• BRIEF: A complete answer retypes each of the records below precisely and includes none of the pictures.

• DATA EXTRACT:

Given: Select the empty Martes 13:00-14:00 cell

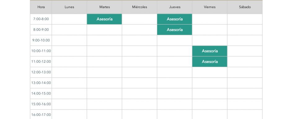Looking at the screenshot, I should point(104,83).
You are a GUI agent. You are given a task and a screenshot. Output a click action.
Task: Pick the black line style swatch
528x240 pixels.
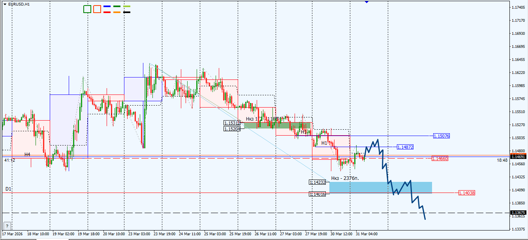point(127,12)
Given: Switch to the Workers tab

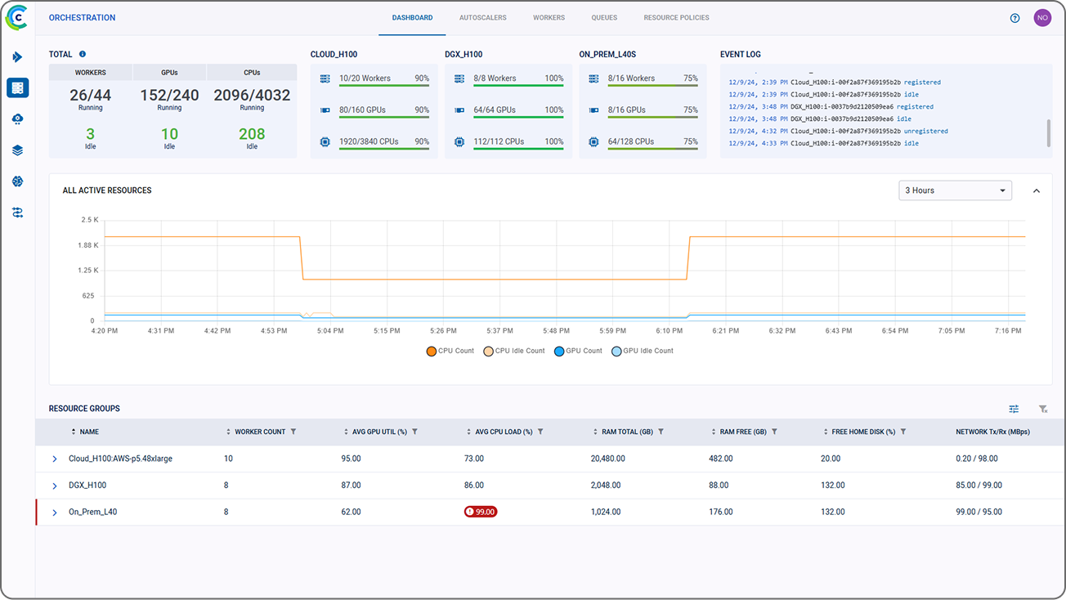Looking at the screenshot, I should point(549,17).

• WRITTEN SOLUTION:
Given: Select the empty Martes 13:00-14:00 cell

Looking at the screenshot, I should point(104,83).
You are a GUI agent. You are given a task and a screenshot. Output a click action.
Task: Pick the black line style swatch
528x240 pixels.
point(127,12)
Given: Switch to the Workers tab

Looking at the screenshot, I should point(549,17).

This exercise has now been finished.